Radicales siguen enredados en la lista

"La voluntad popular me eligió como concejal de la ciudad de Córdoba, y si la voluntad popular me elige como senador, ése será el momento de renunciar", dijo ayer, en General Deheza, Ramón Mestre, en respuesta a las críticas que ha recibido, incluso de su propio partido, por candidatearse a senador nacional cuando le quedan aún dos años de mandato en el Concejo Deliberante.
"Lo que legitima es la voluntad popular, la gente es la máxima expresión de la democracia", subrayó, en un alto de la gira que lo llevó por varias ciudades del sur provincial.

Hoy a la mañana, precisamente, el dirigente capitalino Mario Rey, quien ocuparía la banca de Mestre si éste renuncia, irá a Tribunales federales a reclamar el cumplimiento de un artículo de la Carta Orgánica de la UCR, que establece que un candidato a un cargo electivo, si posee uno que concluya a más de dos meses de que inicie el nuevo, debe renunciarlo.

"No podemos denunciar la corrupción fuera de la UCR y tolerar que se corrompan las normas dentro de ella; si somos una alternativa al kirchnerismo, debemos serlo en todos los aspectos", desafió Rey.

El radicalismo sigue envuelto en problemas que surgen de una Carta Orgánica estrictísima que fue pagando cubriendo inútiles exigencias políticas, muchas de ellas surgidas de presiones mediáticas.

Mientras tanto, la Junta Electoral suspendió para hoy una nueva reunión que iba a realizarse ayer con el propósito de analizar si debía corregirse, una vez más, la lista de candidatos a diputados nacionales.

Es que después de que hicieran caer a Hipólito Faustinelli del segundo al tercer lugar, para permitir que ascienda Gladys Espínola, como lo manda la legislación nacional de cupo femenino, advirtieron que no hay tres candidatos de la ciudad de Córdoba entre los seis primeros, como también lo ordena la Carta Orgánica.
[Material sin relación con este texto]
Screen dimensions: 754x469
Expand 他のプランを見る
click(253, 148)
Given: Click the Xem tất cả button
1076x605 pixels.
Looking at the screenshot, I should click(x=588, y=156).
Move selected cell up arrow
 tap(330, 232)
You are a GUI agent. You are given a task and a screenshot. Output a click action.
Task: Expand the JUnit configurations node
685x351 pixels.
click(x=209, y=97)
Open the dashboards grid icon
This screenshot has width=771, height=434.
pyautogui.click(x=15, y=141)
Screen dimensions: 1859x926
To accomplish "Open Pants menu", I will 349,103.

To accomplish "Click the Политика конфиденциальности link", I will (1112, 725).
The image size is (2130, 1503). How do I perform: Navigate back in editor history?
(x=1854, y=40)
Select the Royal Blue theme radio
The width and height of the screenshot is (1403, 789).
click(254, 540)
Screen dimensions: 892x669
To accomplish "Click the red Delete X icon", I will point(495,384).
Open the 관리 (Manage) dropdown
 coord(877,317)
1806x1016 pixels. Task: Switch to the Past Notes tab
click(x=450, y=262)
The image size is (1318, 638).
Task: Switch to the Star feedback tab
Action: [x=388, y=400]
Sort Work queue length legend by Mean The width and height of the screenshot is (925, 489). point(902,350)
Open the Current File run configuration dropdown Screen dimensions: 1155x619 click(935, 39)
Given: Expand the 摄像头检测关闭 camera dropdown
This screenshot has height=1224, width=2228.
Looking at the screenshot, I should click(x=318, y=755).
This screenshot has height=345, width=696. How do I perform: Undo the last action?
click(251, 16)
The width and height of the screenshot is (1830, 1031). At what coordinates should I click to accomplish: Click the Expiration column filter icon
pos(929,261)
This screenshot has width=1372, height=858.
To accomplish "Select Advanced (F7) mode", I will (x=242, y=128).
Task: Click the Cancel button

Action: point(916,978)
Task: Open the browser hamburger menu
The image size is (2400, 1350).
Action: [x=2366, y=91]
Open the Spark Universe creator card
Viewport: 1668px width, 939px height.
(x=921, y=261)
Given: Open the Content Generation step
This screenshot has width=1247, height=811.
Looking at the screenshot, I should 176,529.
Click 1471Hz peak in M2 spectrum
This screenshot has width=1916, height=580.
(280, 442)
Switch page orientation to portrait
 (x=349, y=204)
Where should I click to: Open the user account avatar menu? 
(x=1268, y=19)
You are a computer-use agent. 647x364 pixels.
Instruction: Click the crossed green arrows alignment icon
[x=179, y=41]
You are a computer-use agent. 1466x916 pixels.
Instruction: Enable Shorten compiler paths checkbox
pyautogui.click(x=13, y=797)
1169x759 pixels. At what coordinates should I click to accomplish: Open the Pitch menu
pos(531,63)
Pero en los nueve titulares hay sólo dos dirigentes capitalinos: Oscar Aguad (1º) y Javier Lafuente (4º), por lo que para cumplir deberían subir al tercer renglón a un suplente, desplazando hacia el fondo a Faustinelli, lo que vulneraría de modo contundente los acuerdos políticos alcanzados en el Congreso. Por ello, en la Junta Electoral evalúan concluir que una decisión del Congreso es tan imperante como la letra de la Carta Orgánica.